I didn’t really start to get scared until I walked into the bathroom and discovered that the ceiling was leaking.
Sure, sitting around indoors all day had been dull, and listening to the rain pound relentlessly at the windows had been stressful, and it was worrisome to realize for the first time just what writers mean when they say the wind was “howling,” but I didn’t really know enough of what to expect to find the experience of riding out a hurricane frightening. I’m a Midwestern girl. I know tornadoes, the windstorms that appear and disappear with equal speed, requiring a couple hours of hiding in a basement and a lot of gratitude that my house was not directly in its path. I didn’t know sweeping seaborne whirlwinds that covered entire states, like something out of a disaster film.
What I mean to say is, it wasn’t so much courage that kept me from being afraid of Hurricane Irma until 11:30pm on Saturday night, but ignorance. I didn’t know hurricanes.
But I did know ceilings falling in from dripping water. It happened once, when I was little, in the little room under my parents’ bathroom where I played with my toys in the dollhouse, which we called a “People House.” I remember the creaking sound that alerted my parents, and plaster falling on my dad’s head just after he moved the People House out of the way.
I put a pot under the drips, telling myself that this is why I wanted to be at my apartment during the storm, instead of on the ride-out crew at work or otherwise evacuated: to respond to leaks, rather than arrive later and face the damage. At my parents’ urging – they responded to every text I sent – I took everything out of the bathroom, except the pot, before I crawled into bed and tried to convince myself that the dripping wasn’t getting worse with each gust of wind.
And that was when the smoke detectors all over our building began to sound, and I knew a new kind of fear and uncertainty, because what the heck are you supposed to do about a fire alarm during a hurricane? Going outside was impossible in the current weather. Staying inside went against everything I ever learned in elementary school.

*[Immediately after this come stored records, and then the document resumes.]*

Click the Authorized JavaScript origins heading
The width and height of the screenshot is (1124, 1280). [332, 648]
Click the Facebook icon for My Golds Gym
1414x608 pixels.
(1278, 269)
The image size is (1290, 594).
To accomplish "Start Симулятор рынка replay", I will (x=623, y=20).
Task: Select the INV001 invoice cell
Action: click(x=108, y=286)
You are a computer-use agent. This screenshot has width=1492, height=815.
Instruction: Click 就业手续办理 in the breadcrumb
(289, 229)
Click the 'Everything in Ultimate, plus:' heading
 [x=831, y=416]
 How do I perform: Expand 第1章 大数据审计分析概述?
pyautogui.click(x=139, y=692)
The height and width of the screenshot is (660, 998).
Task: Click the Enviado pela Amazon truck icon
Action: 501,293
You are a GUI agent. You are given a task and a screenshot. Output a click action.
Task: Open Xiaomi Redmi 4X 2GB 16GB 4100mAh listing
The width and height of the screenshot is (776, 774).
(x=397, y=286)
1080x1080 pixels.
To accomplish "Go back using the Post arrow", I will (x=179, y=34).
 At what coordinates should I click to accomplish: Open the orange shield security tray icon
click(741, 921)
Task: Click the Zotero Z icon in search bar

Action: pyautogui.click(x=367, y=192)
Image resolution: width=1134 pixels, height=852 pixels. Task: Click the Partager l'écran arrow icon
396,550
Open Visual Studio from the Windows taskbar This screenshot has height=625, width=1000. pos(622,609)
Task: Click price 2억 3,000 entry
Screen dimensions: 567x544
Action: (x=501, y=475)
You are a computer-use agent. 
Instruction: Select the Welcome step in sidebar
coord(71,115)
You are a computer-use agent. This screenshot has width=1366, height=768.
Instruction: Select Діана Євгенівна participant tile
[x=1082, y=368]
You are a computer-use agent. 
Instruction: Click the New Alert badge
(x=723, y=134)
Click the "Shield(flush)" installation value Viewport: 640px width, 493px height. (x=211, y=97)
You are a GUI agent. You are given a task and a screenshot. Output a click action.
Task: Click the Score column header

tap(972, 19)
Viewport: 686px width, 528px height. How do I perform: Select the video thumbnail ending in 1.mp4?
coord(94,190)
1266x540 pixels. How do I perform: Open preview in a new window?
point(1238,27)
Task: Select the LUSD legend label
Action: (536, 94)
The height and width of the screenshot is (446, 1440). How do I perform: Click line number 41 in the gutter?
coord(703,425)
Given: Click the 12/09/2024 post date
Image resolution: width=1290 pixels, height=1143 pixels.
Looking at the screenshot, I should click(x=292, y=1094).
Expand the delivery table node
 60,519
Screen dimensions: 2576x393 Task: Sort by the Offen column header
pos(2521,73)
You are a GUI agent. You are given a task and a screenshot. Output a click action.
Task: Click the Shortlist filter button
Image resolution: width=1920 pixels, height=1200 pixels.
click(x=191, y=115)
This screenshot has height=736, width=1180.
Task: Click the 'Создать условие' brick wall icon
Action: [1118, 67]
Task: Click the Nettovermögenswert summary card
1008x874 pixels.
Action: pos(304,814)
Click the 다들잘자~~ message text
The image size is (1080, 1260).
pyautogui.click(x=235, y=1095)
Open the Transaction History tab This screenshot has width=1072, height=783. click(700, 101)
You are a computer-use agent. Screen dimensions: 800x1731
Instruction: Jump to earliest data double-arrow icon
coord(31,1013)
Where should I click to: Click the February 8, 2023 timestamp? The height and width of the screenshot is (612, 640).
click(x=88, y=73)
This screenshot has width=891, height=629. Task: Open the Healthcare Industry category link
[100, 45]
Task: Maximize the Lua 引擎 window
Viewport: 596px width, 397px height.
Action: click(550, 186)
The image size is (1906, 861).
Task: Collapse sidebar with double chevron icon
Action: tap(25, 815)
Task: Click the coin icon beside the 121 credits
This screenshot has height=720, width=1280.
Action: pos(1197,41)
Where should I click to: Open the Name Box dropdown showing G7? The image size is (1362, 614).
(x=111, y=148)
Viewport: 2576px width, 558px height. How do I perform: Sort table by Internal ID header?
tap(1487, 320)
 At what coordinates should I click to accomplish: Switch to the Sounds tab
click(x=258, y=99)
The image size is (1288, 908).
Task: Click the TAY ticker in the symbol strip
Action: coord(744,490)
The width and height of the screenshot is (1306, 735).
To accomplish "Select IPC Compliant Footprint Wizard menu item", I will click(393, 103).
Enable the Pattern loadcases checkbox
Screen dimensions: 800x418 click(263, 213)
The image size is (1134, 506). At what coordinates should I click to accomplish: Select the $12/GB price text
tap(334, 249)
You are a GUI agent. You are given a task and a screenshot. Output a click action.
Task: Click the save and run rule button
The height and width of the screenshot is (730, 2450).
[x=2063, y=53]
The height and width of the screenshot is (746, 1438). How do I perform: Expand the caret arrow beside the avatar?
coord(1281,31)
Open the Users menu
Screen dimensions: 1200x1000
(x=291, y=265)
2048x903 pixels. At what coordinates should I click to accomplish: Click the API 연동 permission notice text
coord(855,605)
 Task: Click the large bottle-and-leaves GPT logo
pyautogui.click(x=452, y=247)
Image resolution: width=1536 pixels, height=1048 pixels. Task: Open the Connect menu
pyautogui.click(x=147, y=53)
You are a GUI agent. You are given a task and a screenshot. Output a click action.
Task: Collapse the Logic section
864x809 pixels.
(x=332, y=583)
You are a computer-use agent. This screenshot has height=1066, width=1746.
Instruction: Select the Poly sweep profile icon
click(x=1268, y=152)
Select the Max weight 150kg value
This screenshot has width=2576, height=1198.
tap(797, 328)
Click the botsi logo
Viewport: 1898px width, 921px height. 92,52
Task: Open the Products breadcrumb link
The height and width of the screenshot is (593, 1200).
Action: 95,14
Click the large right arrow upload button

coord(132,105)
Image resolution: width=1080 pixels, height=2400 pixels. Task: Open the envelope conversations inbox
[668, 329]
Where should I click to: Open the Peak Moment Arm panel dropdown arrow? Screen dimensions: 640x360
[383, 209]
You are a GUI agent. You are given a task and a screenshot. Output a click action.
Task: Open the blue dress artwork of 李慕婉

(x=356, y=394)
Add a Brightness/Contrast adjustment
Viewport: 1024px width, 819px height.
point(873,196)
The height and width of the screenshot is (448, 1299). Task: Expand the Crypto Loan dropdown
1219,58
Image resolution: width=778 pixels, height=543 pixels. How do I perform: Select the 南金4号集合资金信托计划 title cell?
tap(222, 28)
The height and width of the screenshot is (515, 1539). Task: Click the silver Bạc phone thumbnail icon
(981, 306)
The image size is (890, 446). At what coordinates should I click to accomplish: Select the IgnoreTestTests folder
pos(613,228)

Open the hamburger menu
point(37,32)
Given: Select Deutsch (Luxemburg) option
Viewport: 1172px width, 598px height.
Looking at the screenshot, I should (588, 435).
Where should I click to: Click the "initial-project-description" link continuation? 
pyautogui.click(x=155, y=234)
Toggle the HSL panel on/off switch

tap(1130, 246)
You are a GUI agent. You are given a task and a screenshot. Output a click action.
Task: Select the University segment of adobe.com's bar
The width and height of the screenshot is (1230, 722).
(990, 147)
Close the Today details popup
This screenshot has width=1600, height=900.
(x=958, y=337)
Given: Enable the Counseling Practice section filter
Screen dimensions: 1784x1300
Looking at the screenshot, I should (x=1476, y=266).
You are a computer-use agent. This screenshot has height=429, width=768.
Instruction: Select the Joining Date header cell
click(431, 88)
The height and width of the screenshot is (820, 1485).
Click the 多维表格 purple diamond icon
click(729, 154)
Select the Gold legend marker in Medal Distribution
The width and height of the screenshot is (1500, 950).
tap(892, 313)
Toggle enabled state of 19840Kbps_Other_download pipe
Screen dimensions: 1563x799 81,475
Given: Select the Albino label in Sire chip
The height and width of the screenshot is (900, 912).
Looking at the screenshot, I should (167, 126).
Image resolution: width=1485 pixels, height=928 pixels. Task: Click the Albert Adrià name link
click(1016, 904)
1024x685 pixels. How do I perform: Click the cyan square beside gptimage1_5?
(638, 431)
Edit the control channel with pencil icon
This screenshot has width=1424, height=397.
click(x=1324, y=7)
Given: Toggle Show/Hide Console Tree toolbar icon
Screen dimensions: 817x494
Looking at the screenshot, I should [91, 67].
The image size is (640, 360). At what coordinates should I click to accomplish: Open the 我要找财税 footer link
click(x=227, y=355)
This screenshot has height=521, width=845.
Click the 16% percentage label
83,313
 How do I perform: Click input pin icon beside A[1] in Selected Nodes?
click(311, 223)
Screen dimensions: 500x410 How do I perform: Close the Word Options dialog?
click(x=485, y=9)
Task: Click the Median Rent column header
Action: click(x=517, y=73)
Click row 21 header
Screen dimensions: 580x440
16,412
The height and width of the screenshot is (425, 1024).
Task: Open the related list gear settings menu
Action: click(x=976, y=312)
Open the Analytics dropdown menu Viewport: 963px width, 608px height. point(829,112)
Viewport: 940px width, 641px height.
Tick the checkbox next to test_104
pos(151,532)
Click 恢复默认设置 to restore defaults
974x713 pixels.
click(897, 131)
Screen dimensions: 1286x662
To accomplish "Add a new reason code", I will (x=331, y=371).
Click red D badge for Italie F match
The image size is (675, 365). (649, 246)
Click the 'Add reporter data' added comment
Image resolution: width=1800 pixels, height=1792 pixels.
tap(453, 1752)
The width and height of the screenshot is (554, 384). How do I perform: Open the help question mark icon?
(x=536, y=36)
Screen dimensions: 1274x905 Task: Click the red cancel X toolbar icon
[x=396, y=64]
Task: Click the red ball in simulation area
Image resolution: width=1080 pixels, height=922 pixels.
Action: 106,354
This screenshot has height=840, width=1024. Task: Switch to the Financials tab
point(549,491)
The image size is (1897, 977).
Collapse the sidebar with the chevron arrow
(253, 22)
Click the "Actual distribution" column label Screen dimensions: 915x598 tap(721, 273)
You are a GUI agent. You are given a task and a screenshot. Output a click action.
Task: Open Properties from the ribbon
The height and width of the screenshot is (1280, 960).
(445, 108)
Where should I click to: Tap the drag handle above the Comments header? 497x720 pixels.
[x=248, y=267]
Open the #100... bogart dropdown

My roommate and I found no sign of smoke or heat, so I took to Facebook, where other Disney College Programmers had been posting all day. Sure enough, other people from our building were posting about the alarms going off. Someone said they had called the service center to see what could be done about it. No one mentioned any actual fire, or seemed to be panicking at all, which helped some.
We sat around, as we had all day but more stressed now than ever, until the alarms finally stopped around 1:30am and we went back to trying to sleep. It took a while. I kept hearing windborne things hitting the wall outside every now and then.
And then I woke up, and it was 10:00am on Sunday, and the storm had passed. The bathroom ceiling still dripped, and the Wi-Fi was down, but we still had electricity and water. There were little branches and leaves everywhere outside, like a strange kind of carpet on the parking lot, but nothing big had landed anywhere near us or my car. We hadn’t had to use the canned foods or bottles of water we’d bought in the week beforehand.
I celebrated surviving my first hurricane by making oatmeal.